Die blitzblank herausgeputzte Hotellobby ist verwaist. Keine Gäste, kein Telefon, das klingelt. Es ist dies ein Bild, das in den Genfer Luxushotels zurzeit zum Alltag gehört.
Im Fünfsternhotel Les Armures spricht Direktor Marc-Antoine Nissile von einer sehr schwierigen Situation: «Uns fehlen die interationalen Gäste aus aller Welt.» In Genf gibt es 14 Fünfsternhotels – eine Dichte wie sonst in keiner Schweizer Stadt.
Das Richemond schliesst die Türen
Ähnlich tönt es im Fairmont Grand Hotel Geneva. Direktor Thierry Lavalley ist gleichzeitig Präsident des Genfer Hotellerieverbandes. Er sagt, es habe niemanden überrascht, dass mit dem Richemond ein erstes Fünfsternhaus beschlossen habe, per Ende August auf unbestimmte Zeit zu schliessen. Er befürchtet, dass es nur das erste Hotel auf einer langen Liste sein wird.
Das Problem: über 80 Prozent der Hotelübernachtungen in Genf machen Gäste aus dem Ausland aus. In den Sommermonaten sind es hauptsächlich gut betuchte internationale Touristen aus dem Nahen Osten, aus Asien oder aus den USA. Sie alle fehlen in diesem Jahr.
Zu teuer für Städtetrip-Touristen
Hat es die Stadt verpasst, andere Touristen anzulocken? Sophie Dubuis, Präsidentin von Genf Tourismus widerspricht: Genf habe in den letzten Jahren grosse Anstrengungen unternommen, Genf als Stadt für einen Städtetrip zu positionieren. Dafür sei man auch vom europäischen Tourismusverband ausgezeichnet worden.
Doch die Städtetrip-Touristen aus der Schweiz oder dem nahen Ausland sind in den seltensten Fällen jene, die sich eine Übernachtung im Luxushotel für 300 Franken oder noch mehr leisten.

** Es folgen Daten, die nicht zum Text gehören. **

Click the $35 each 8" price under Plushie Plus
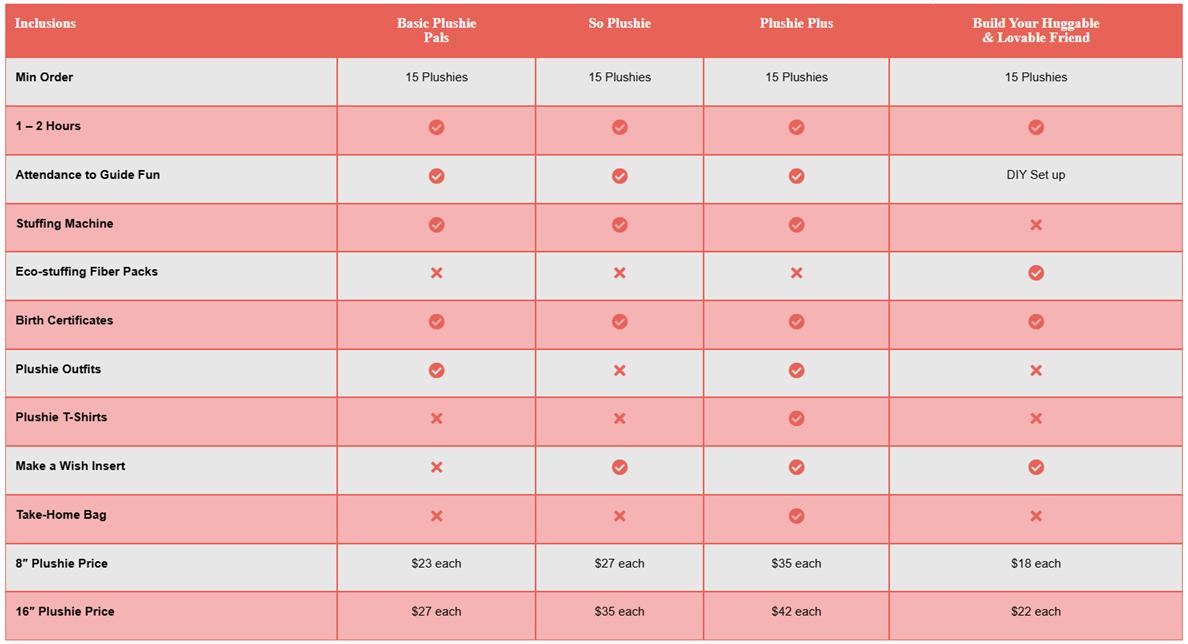 [796, 564]
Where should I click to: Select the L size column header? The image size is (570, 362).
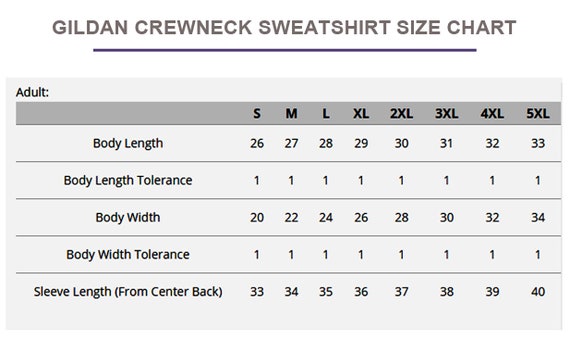(326, 114)
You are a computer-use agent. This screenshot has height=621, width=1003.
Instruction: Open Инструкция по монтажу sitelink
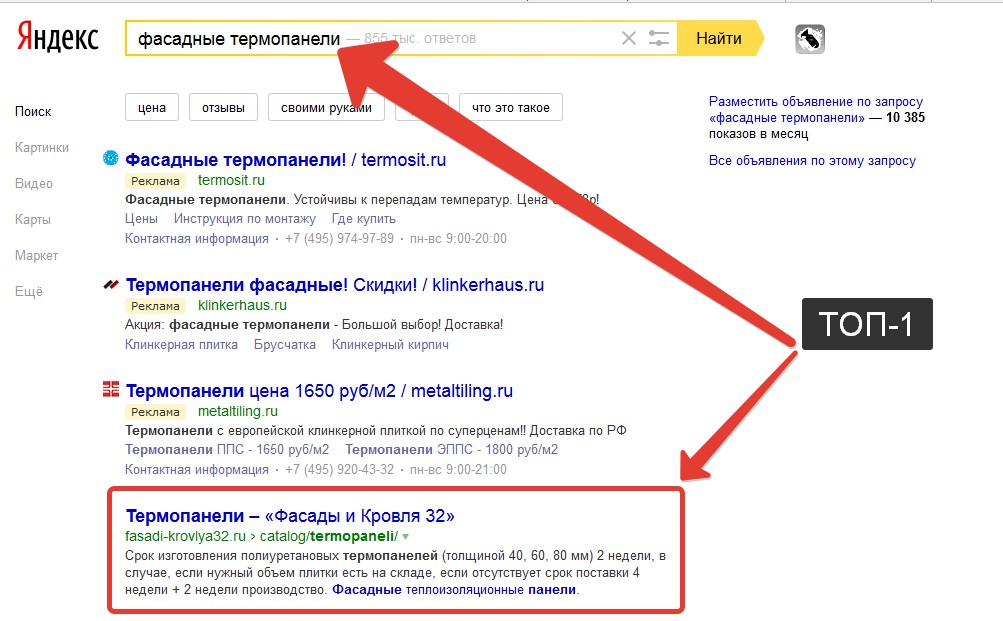pos(245,218)
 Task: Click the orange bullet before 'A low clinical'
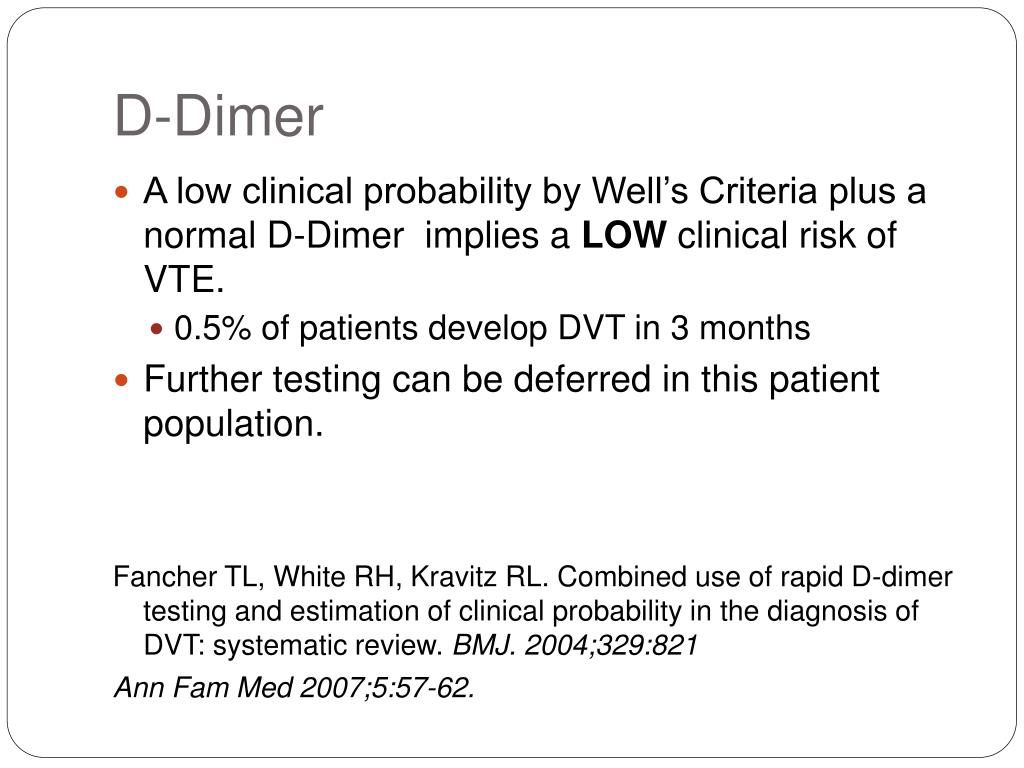pyautogui.click(x=121, y=193)
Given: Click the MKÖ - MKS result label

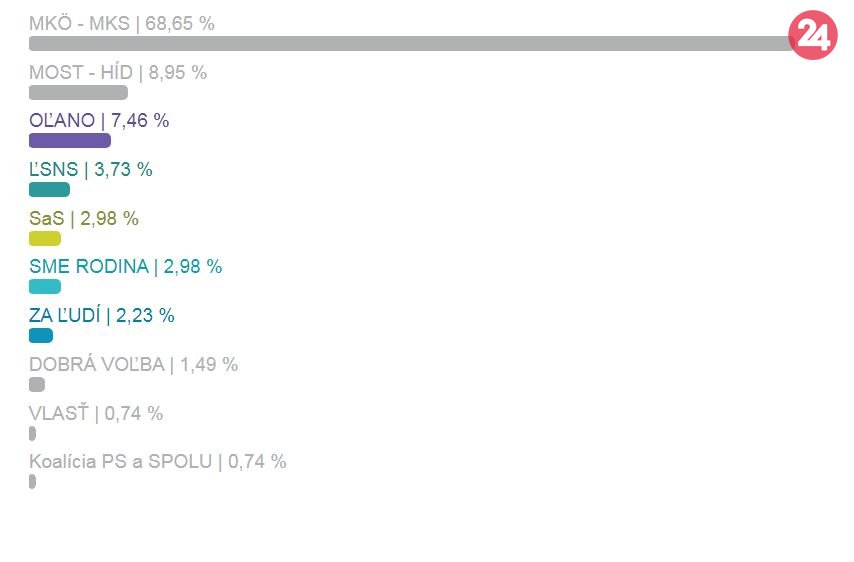Looking at the screenshot, I should [x=122, y=23].
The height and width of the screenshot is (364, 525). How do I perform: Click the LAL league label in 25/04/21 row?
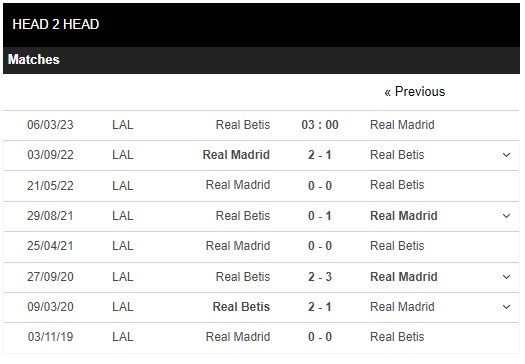[123, 246]
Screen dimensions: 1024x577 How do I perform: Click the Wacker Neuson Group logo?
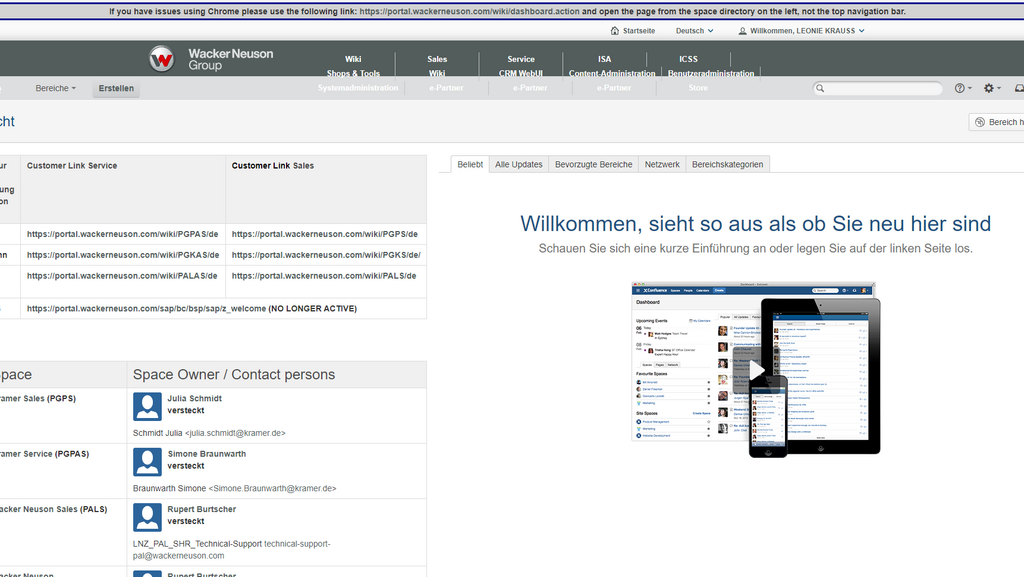(x=211, y=59)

Da dürfte auch das Hilfspaket des Kantons von 4,5 Millionen Franken wenig helfen: Wer mehr als zwei Nächte in einem Genfer Hotel verbringt, bekommt einen Gutschein im Wert von 100 Franken, der in lokalen Restaurants oder Bars eingelöst werden kann.
Preise senken geht nicht
Die Hoteliers sind sich einig: Starke Preisreduktionen für die Übernachtungen sind nicht möglich, da ein gewisser Standard und Qualität kosteten, sagt Hotellerieverbandspräsident Lavalley.

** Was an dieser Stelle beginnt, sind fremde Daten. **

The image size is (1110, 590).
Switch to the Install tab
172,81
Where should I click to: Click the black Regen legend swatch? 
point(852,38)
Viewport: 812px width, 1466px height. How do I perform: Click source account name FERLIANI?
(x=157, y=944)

Und Direktor Nissile weist im Hotel Les Armures auf den Balance-Akt hin: würde er mehr Zimmer zu tieferen Preisen vermieten, wäre dafür auch mehr Personal nötig. Die Kurzarbeit müsste in diesem Fall gestrichen werden – da müsse man gut rechnen, ob sich das lohne.
Abhängig von der UNO
Nissile rechnet damit, dass spätestens im Herbst zahlreiche Hotels mit Liquiditätsproblemen zu kämpfen haben werden. Denn man dürfe nicht vergessen: Zwar fehlten jetzt ausgabefreudige Sommertouristen – doch rund drei Viertel der Logiernächte in Genf machten Geschäftsreisende, Kongressbesucher und Vertreterinnen und Vertreter der UNO und anderer internationaler Organisationen aus.
Es zeichne sich schon jetzt ab, dass Sitzungen nach wie vor per Videokonferenz stattfänden und Kongresse abgesagt würden, sagt der Hoteldirektor. Er befürchtet deshalb, dass sich die Situation bei den Genfer Luxushotels bis Ende Jahr noch zuspitzen wird.
Es dürfte also nur eine Frage der Zeit sein, bis ein weiteres Hotel in Genf mit der Schliessung für Schlagzeilen sorgt.